Capítulo 34: O Loureiro que Encerrava o Poder do Sol

Douluo: O Olho Celestial de Yu Hao, o Incomparável No caminho das recordações, as nuvens retornam. 2457 palavras 2026-01-23 11:27:52

O velho Mu sabia que Xuanzi não conseguiria dar qualquer resposta, e suspirou: “Temos muitos pontos em comum: independentes do Império, terra sagrada dos mestres de almas. Mas isso não é o essencial. O mais importante é que a Academia Shrek fez muitos inimigos. Quando somos fortes, tudo é fácil; mas quando estamos enfraquecidos, os adversários se tornam lobos famintos, prontos para nos devorar.”

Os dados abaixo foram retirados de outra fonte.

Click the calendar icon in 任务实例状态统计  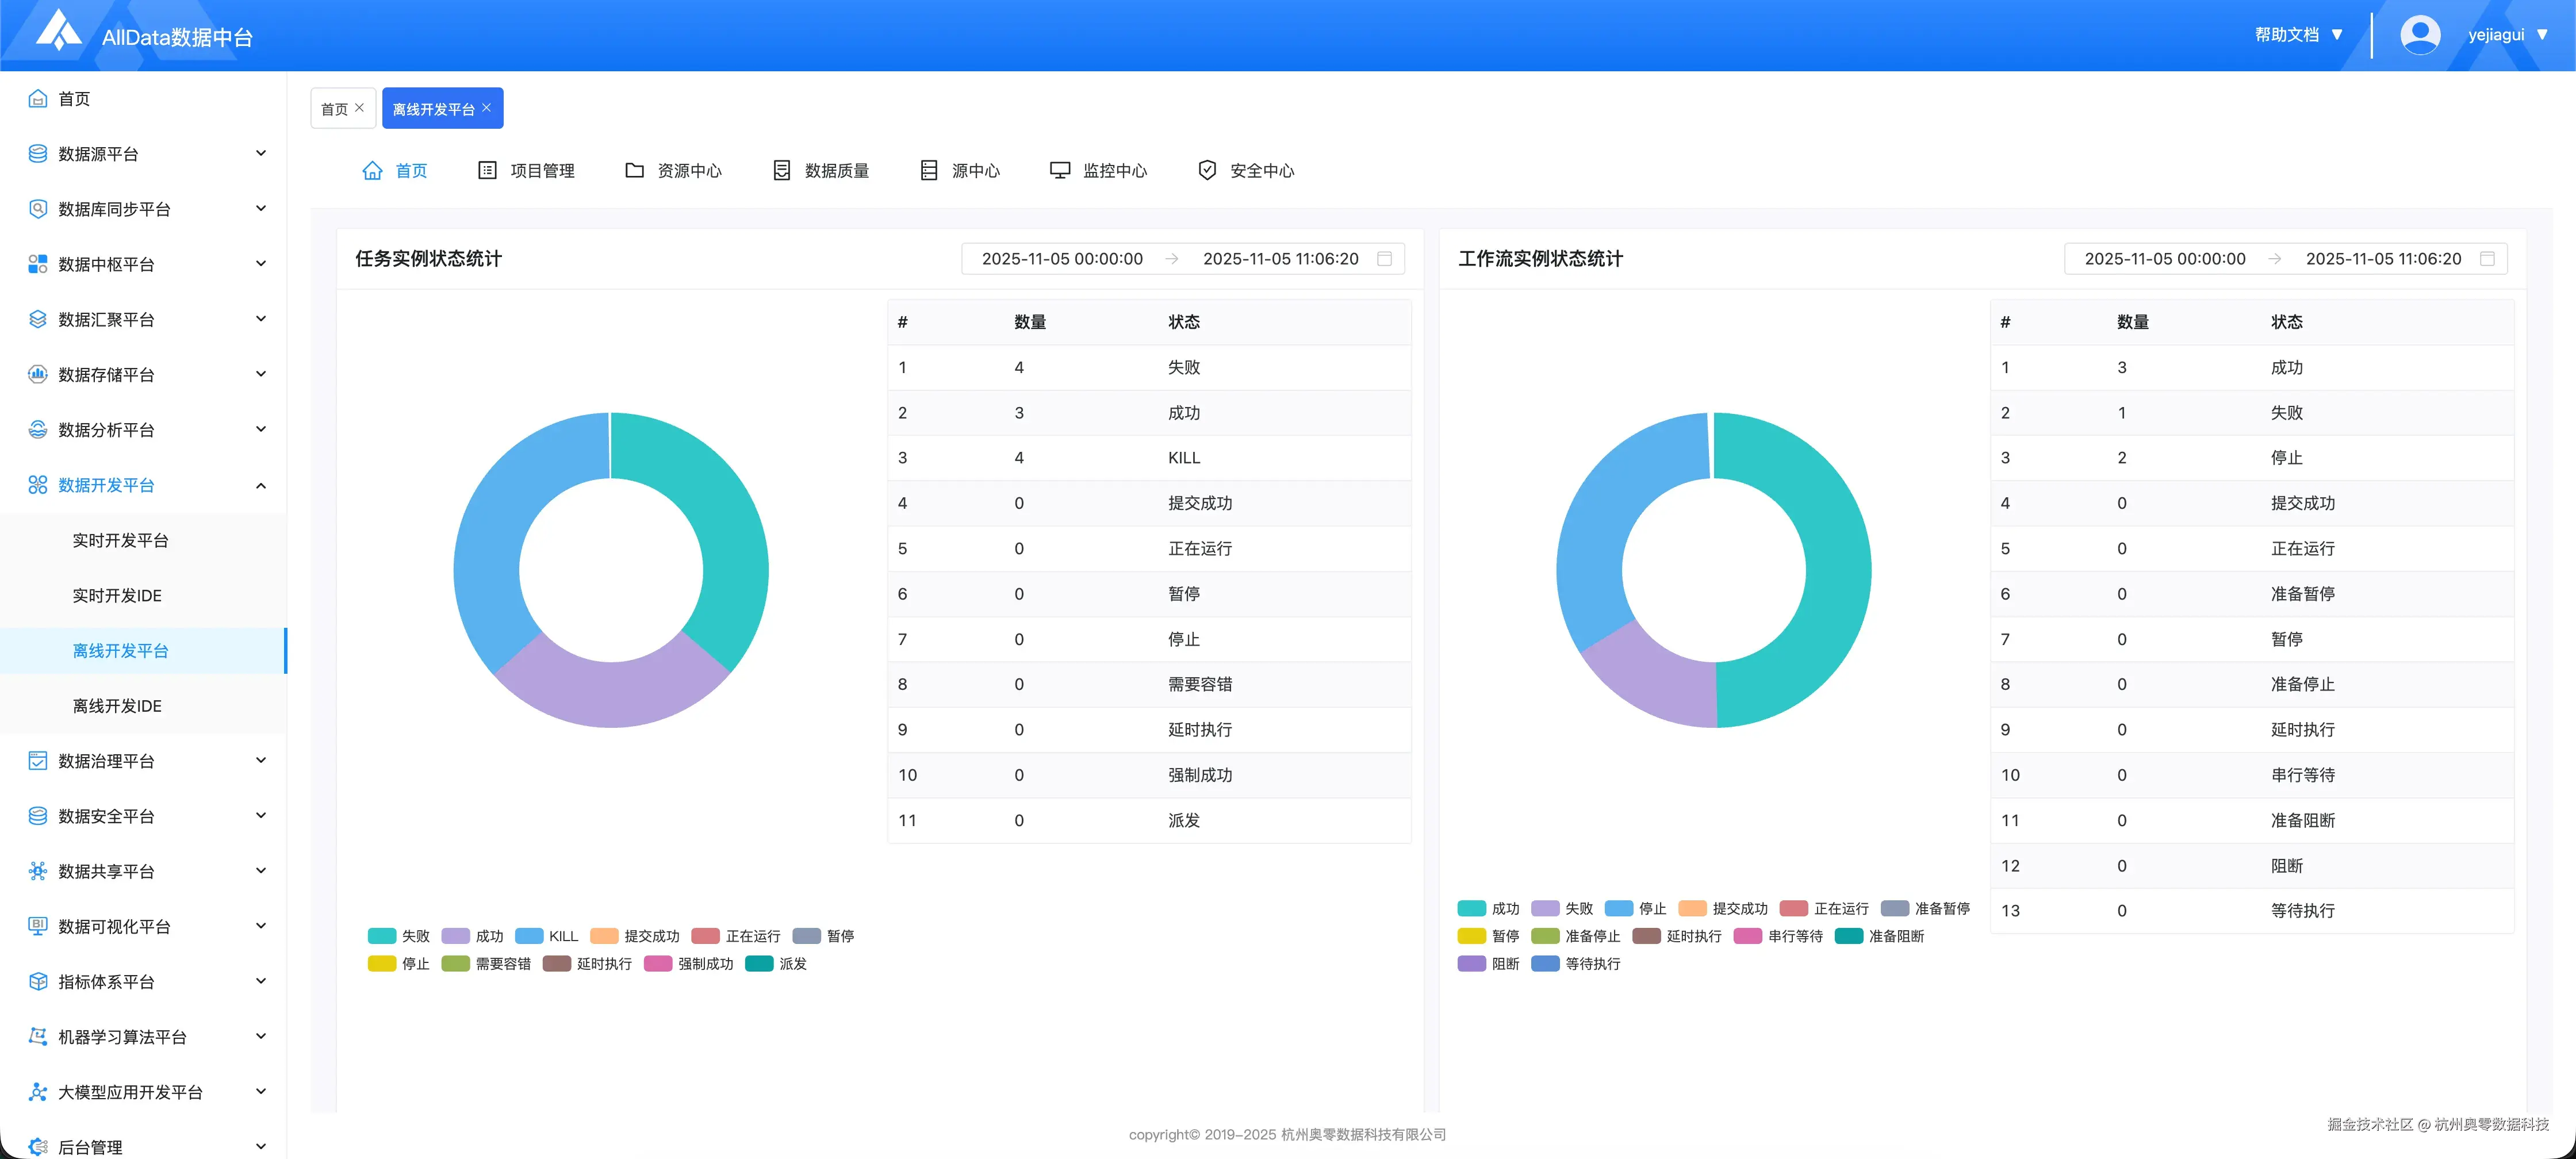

“O mundo está mudando, e nós também precisamos mudar. Meu tempo está se esgotando, mas ainda posso proteger a academia por mais algum tempo. Contudo, cedo ou tarde, essa responsabilidade será entregue a vocês. Quando esse dia chegar, compreenderão o que me preocupa de verdade.”

“Velho Mu, o senhor...” Ao ouvir que o velho Mu dizia que lhe restava pouco tempo, o rosto de Xuanzi mudou drasticamente.

Para o mundo exterior, todos acreditavam que o Douluo Devorador era o mais poderoso de Shrek, mas só os de dentro sabiam que aquele ancião deitado na cadeira era o verdadeiro pilar da academia. Com ele ali, Shrek permanecia firme como uma fortaleza inabalável.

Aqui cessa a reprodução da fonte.